# STORED DATA start
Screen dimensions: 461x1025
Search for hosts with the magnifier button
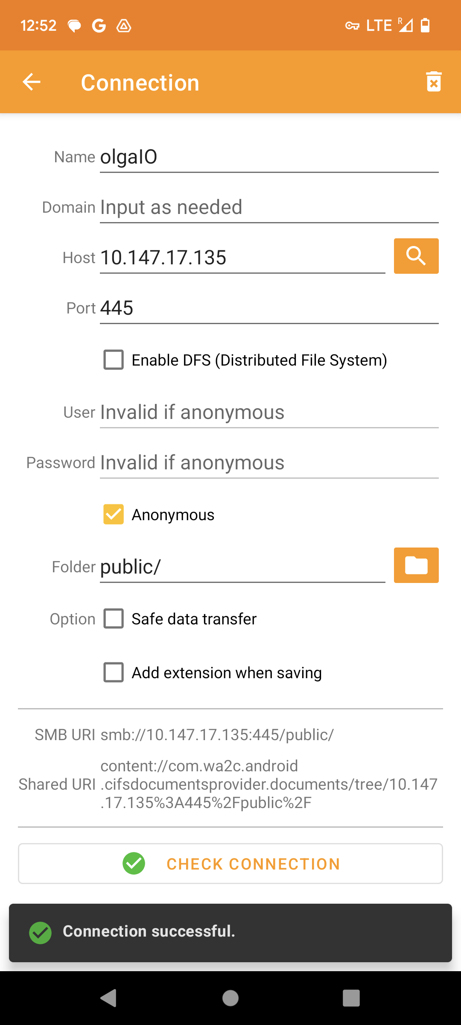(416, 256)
# STORED DATA end
# STORED DATA start
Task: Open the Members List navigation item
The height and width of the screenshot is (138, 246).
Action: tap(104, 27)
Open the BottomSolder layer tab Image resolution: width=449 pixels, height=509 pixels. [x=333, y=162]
# STORED DATA end
# STORED DATA start
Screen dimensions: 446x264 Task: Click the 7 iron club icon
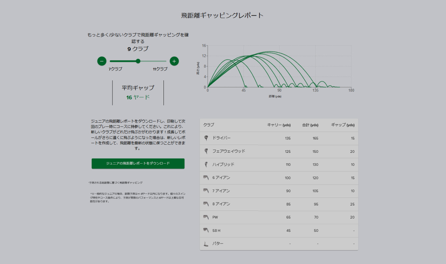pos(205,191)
# STORED DATA end
**PROBLEM**
How many lines of the listing above contain the word "Open" with the same capitalization? Reply with only the number.

**REPLY**
2